Content starts

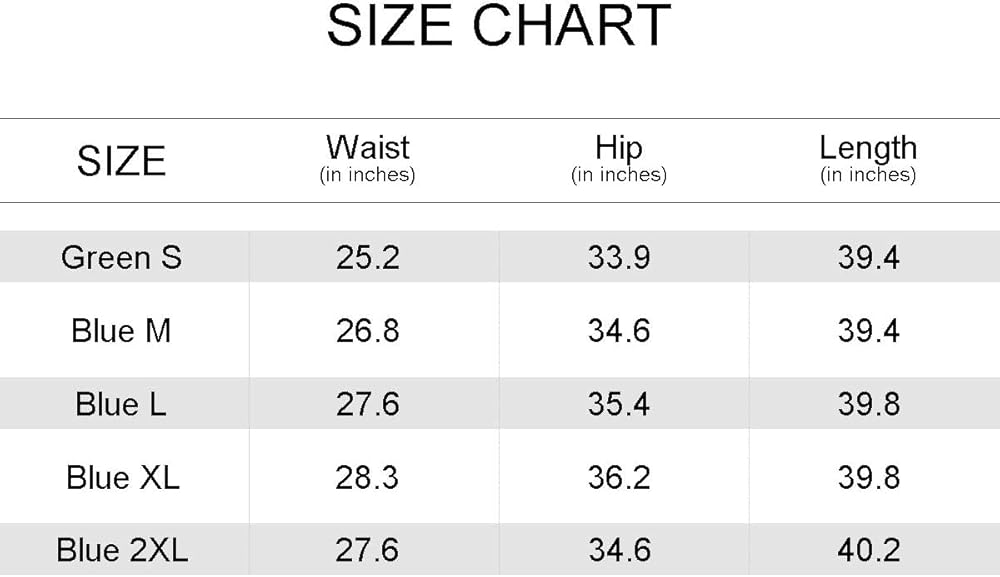Image resolution: width=1000 pixels, height=577 pixels.
Task: Select the Blue 2XL waist value 27.6
Action: [368, 550]
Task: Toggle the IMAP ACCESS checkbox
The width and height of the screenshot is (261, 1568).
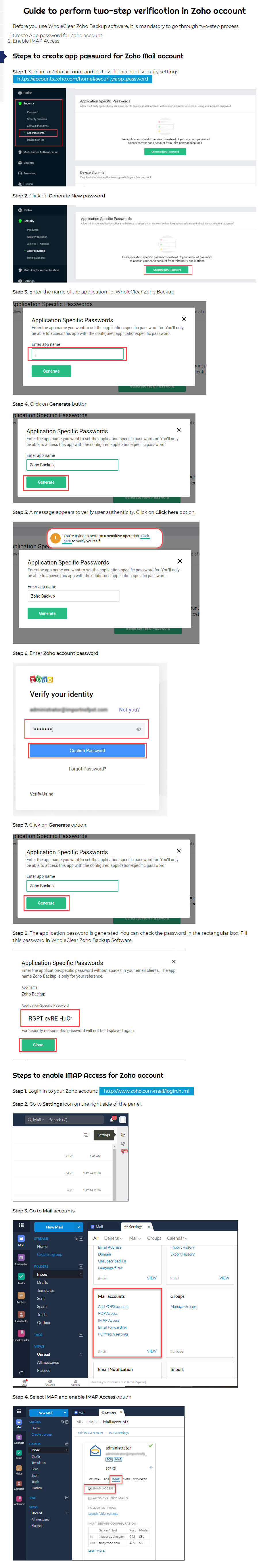Action: click(x=90, y=1489)
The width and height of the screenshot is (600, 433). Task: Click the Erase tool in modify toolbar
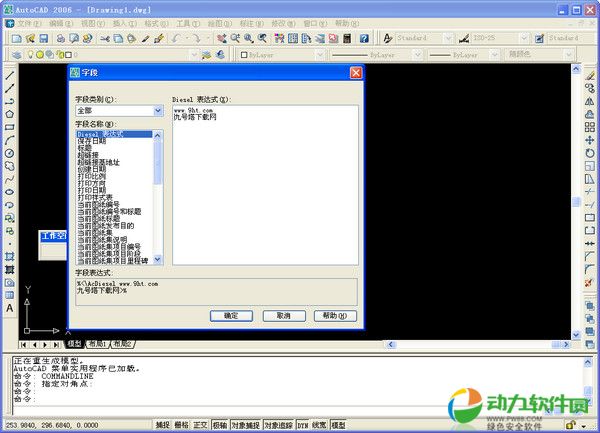pos(589,75)
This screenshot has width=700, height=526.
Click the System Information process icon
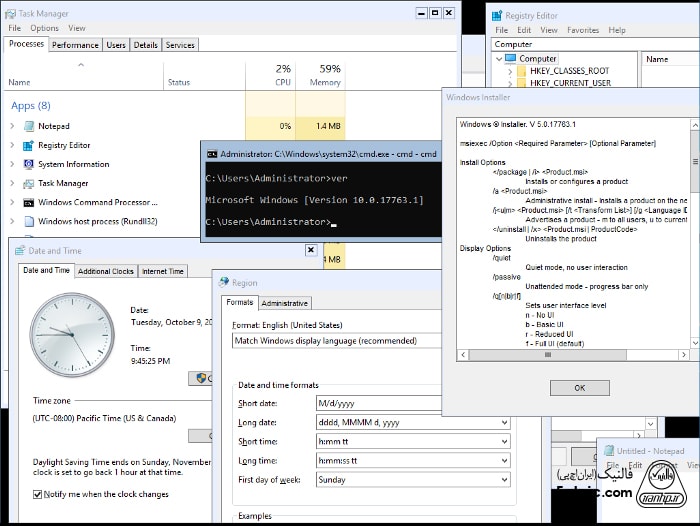point(28,164)
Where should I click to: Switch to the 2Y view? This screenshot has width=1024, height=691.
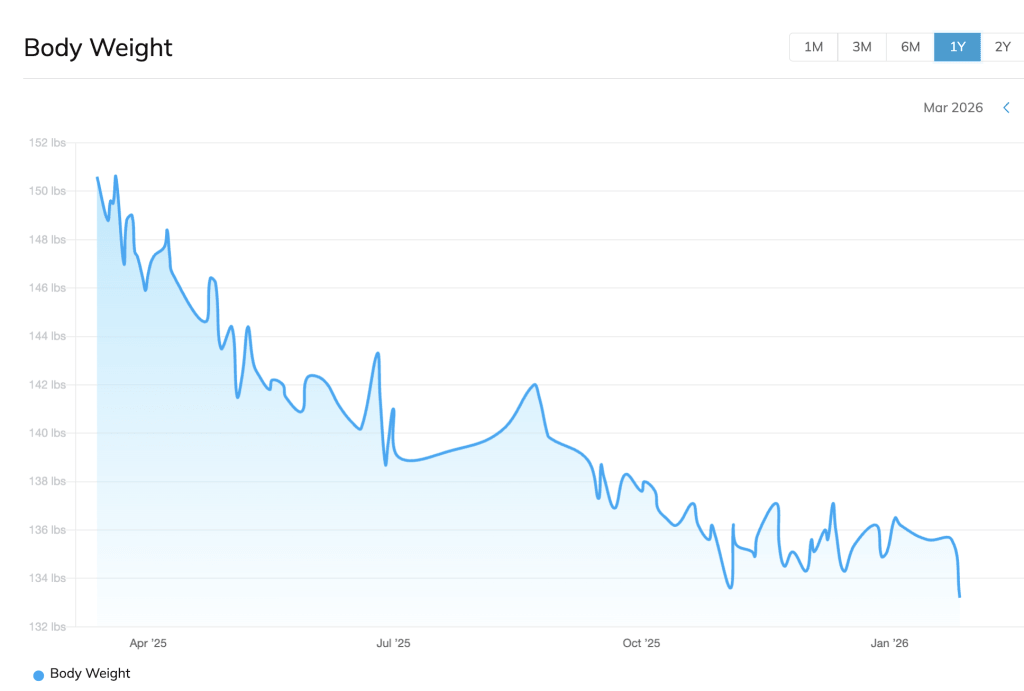tap(1001, 46)
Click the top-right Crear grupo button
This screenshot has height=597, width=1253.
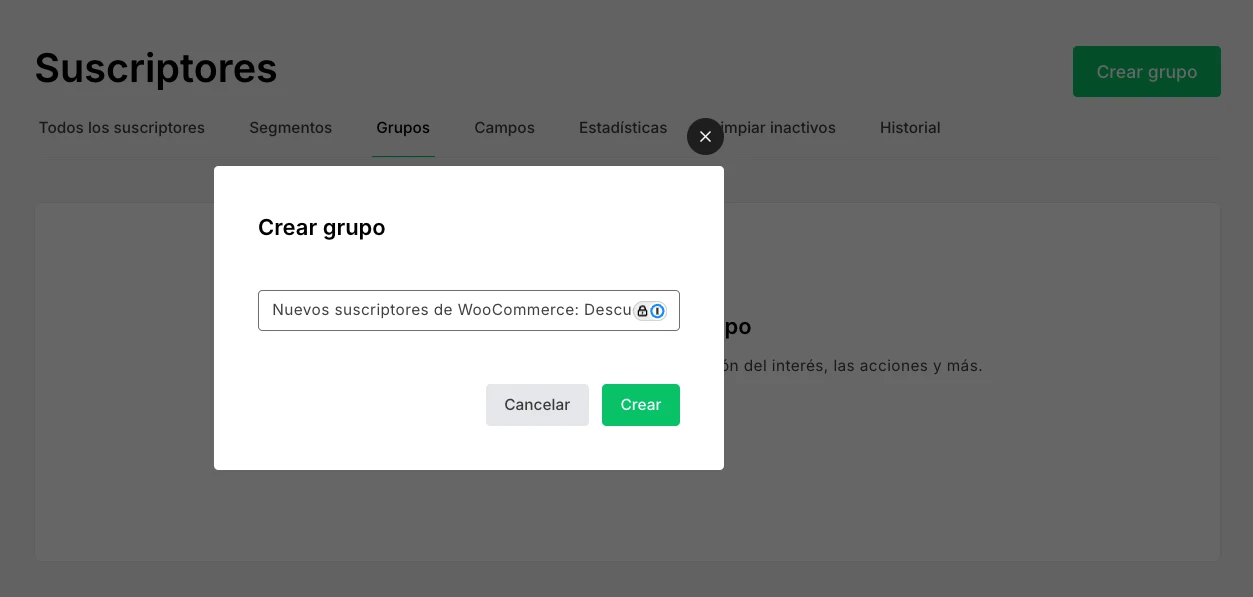[x=1146, y=72]
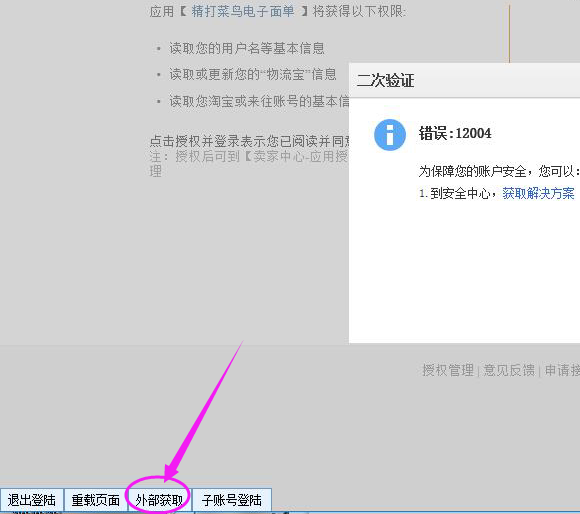Click the blue info icon in dialog
The image size is (580, 514).
[x=390, y=135]
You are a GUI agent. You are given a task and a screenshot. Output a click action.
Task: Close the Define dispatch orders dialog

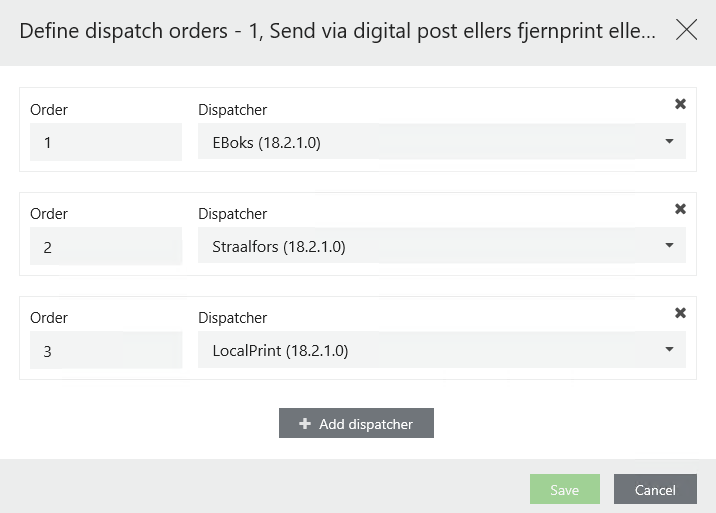[687, 30]
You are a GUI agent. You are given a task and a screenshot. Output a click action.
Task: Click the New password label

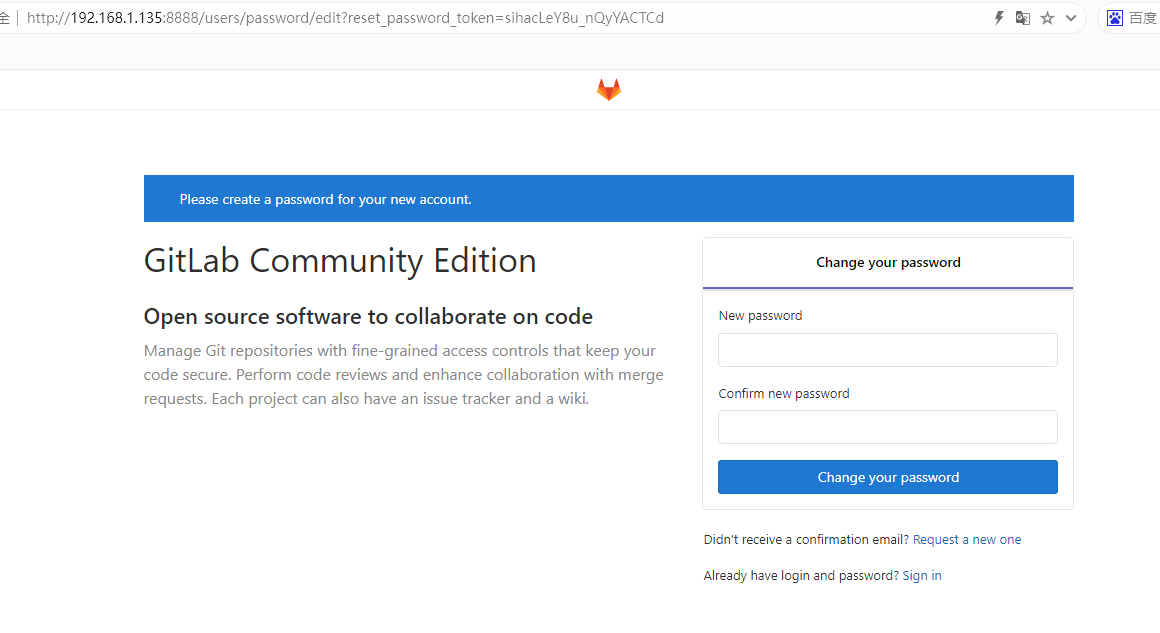760,316
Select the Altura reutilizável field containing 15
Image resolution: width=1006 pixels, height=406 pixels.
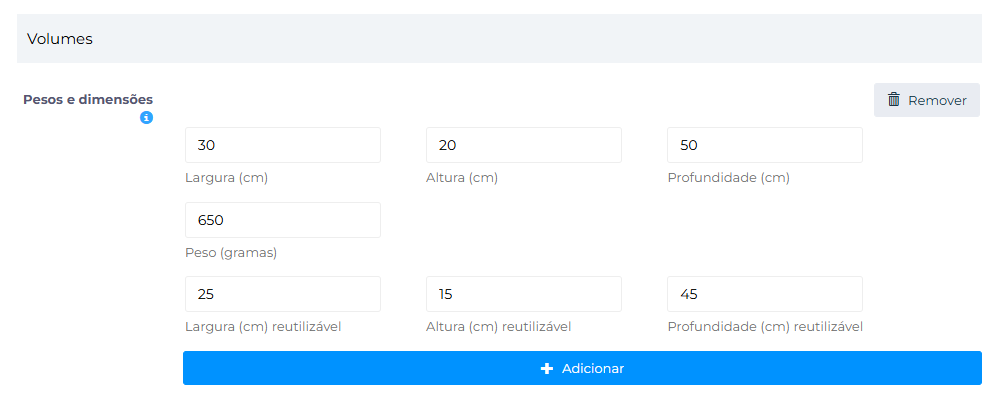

Content ends

ASSIGNMENT: Your reply should hold exactly the lines from the line containing "Task: Click the New password label" through the final line of the listing, and none of the pictures.

RESULT:
Task: Click the New password label

760,316
Select the Altura reutilizável field containing 15
Image resolution: width=1006 pixels, height=406 pixels.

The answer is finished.